- _Text block_:
§ §

Before getting into the how. I think I should address the can you? and should you? questions. Cisco Jabber actually works pretty well in a Citrix virtual desktop, RemotePC and published desktop as long as you ensure the user’s endpoint that they are launching their desktop session from has the JVDI Client installed. If they do not have the JVDI Client installer, their audio quality is going to be poor. They’ll experience choppy speech no matter what policies or other settings you have in-place. Without the client, don’t even bother trying.

The metrics shown from ControlUp above are of 4 sessions, 3 of which are engaged in Jabber calls. These are launched on a published desktop and each user has an endpoint with JVDI Client. You can see the CPU utilization is pretty reasonable. Memory is relatively high but no more so than on any device. I/O, network, disk writes are all within acceptable ranges for us. It’s worth noting, for this test I focused purely on audio only calls.

§ §

- _Records from a collection_:

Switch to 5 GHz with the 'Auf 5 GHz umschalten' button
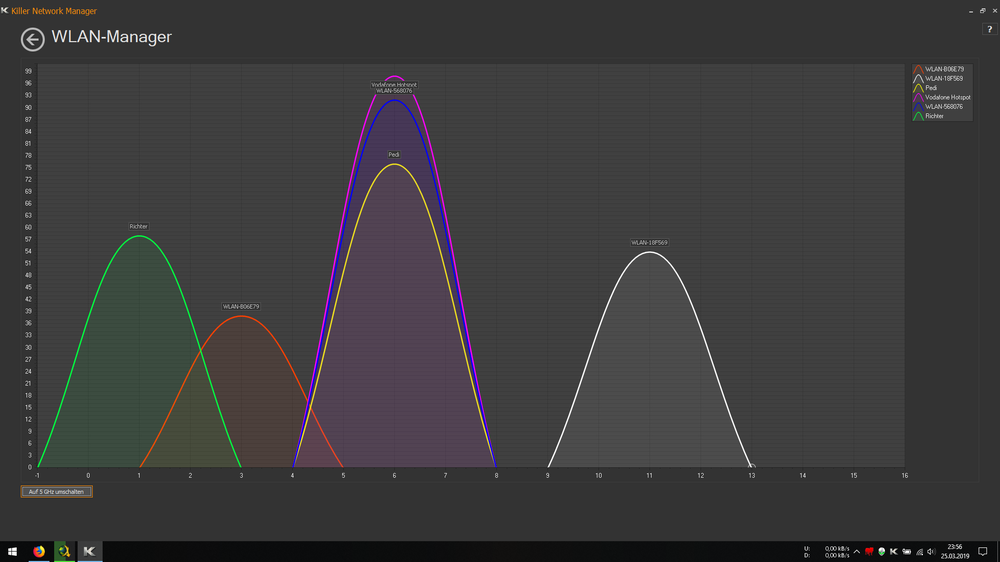Screen dimensions: 1000x562 pyautogui.click(x=56, y=492)
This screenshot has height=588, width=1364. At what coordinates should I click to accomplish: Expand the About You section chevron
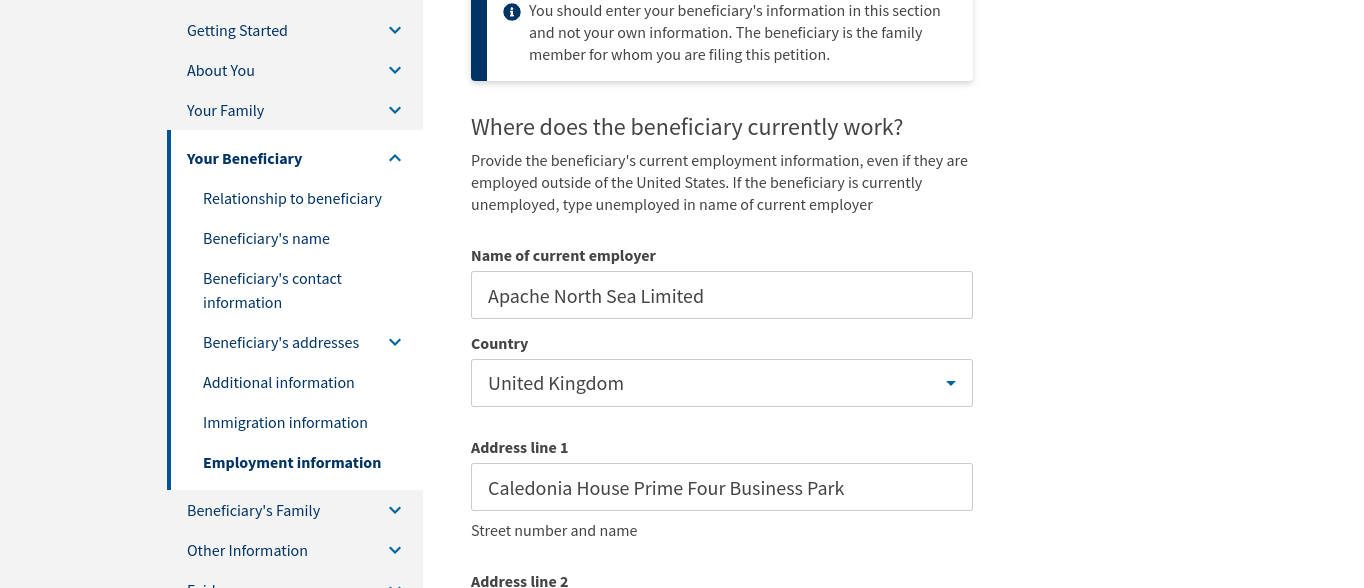click(395, 71)
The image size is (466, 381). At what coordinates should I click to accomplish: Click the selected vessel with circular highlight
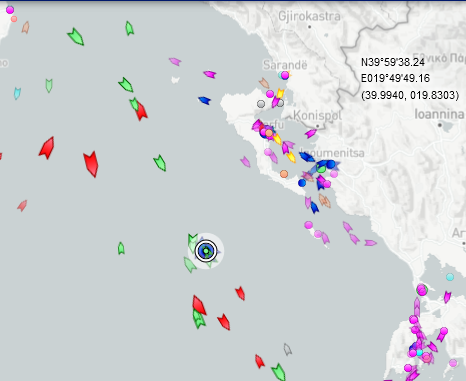(x=206, y=251)
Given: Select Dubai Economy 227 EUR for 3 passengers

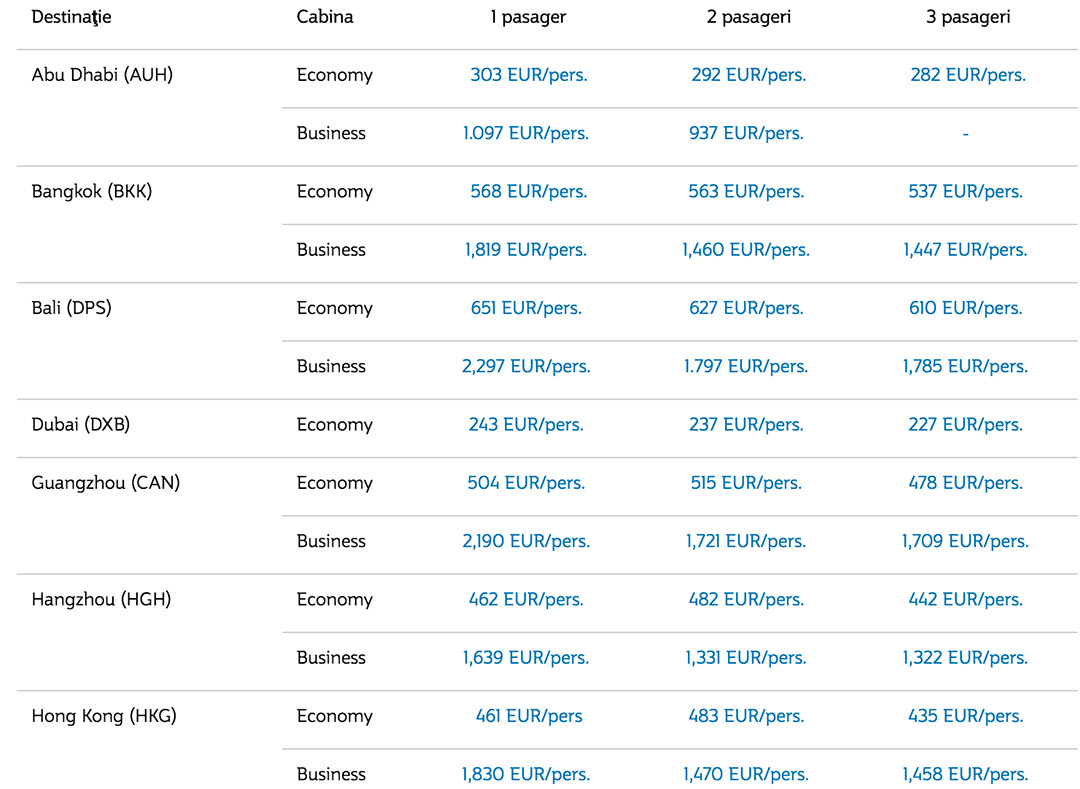Looking at the screenshot, I should [965, 425].
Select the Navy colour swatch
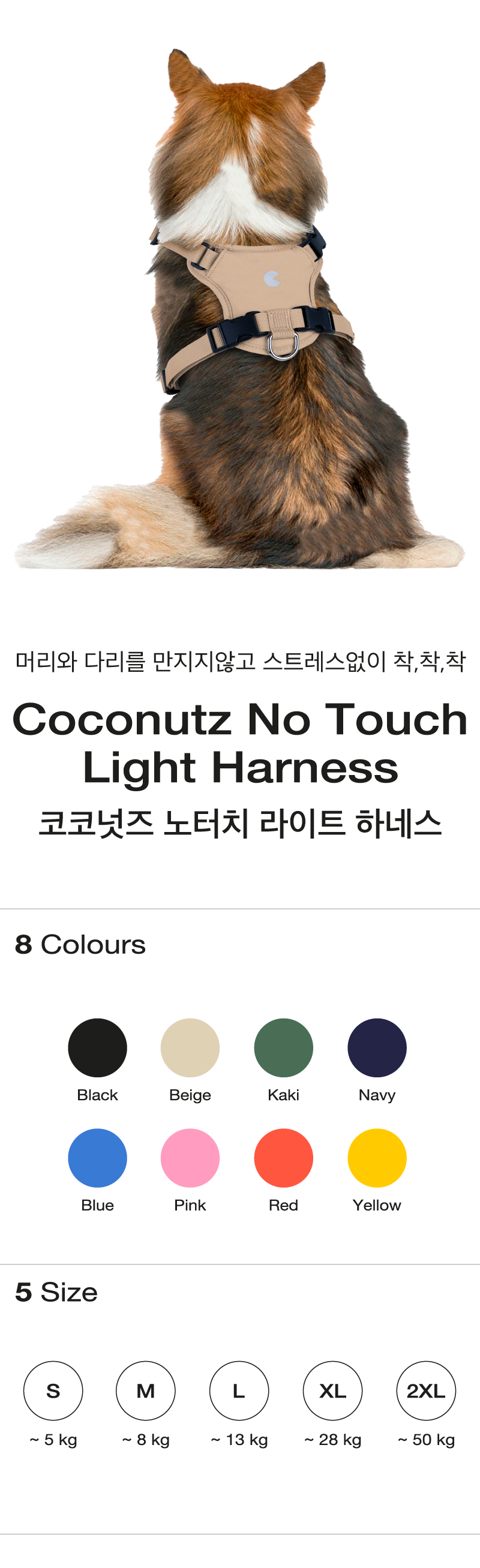This screenshot has height=1568, width=480. click(376, 1047)
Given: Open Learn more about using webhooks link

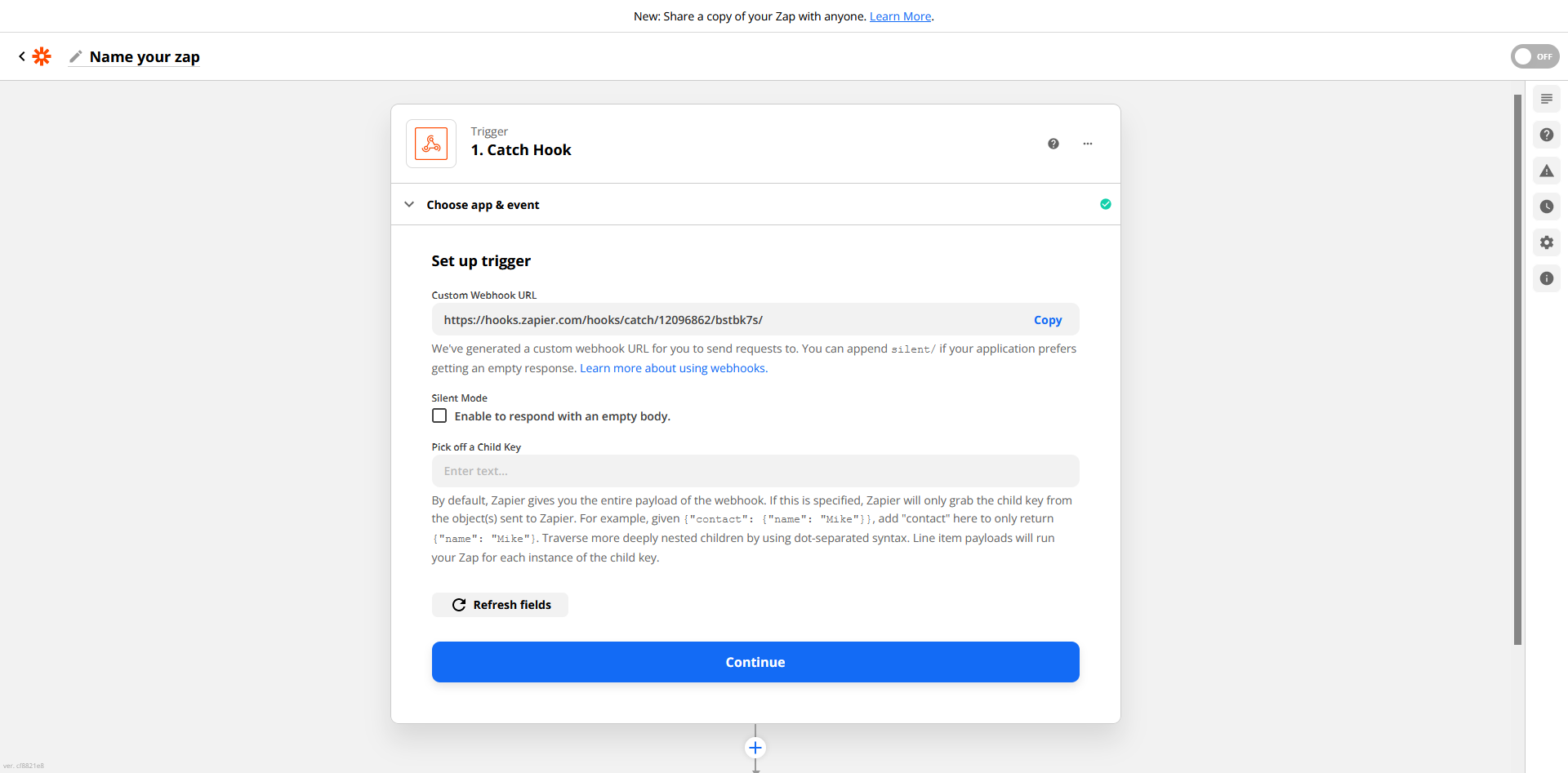Looking at the screenshot, I should pos(674,368).
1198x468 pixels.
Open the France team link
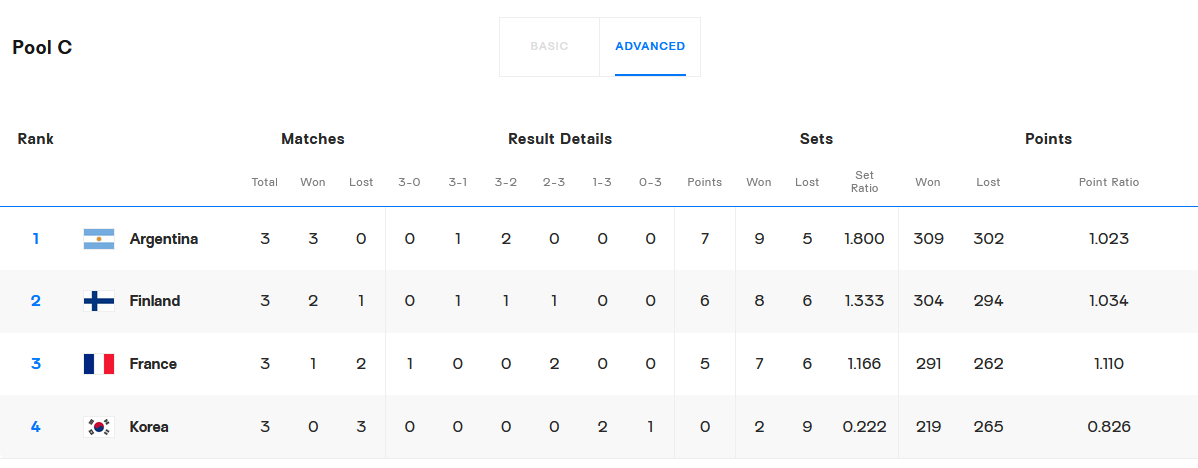pyautogui.click(x=153, y=364)
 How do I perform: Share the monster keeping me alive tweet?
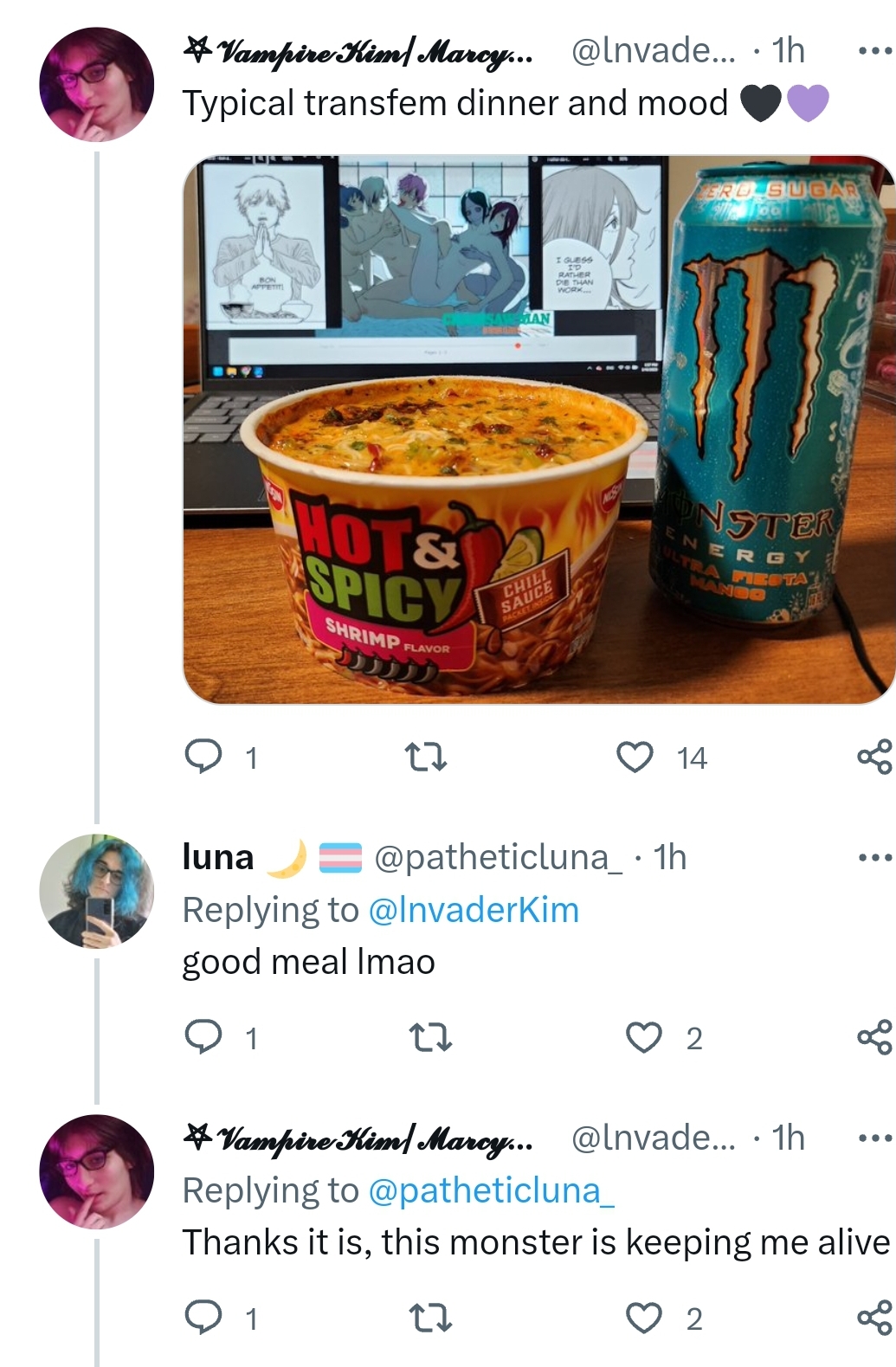(x=874, y=1317)
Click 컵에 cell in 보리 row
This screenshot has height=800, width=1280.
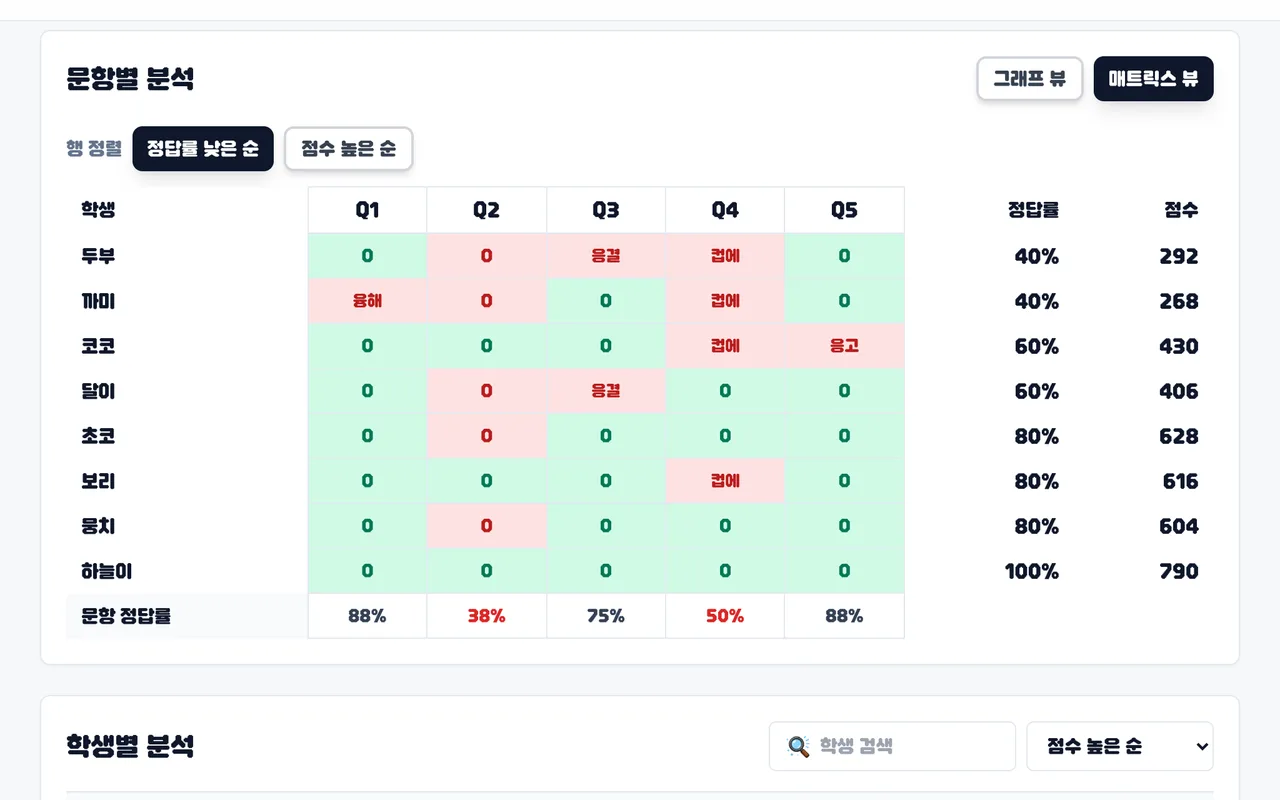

§ §

- _Task 1_: According to the text about Cisco Jabber in Citrix, what must be installed on the user's endpoint for Jabber to work well?
- _Task 2_: From the text about Cisco Jabber in Citrix, print the part that opens with the words containing "The metrics shown" and closes with "audio only calls.", copied word for word.

- _Written reply 1_: The JVDI Client.

- _Written reply 2_:
The metrics shown from ControlUp above are of 4 sessions, 3 of which are engaged in Jabber calls. These are launched on a published desktop and each user has an endpoint with JVDI Client. You can see the CPU utilization is pretty reasonable. Memory is relatively high but no more so than on any device. I/O, network, disk writes are all within acceptable ranges for us. It’s worth noting, for this test I focused purely on audio only calls.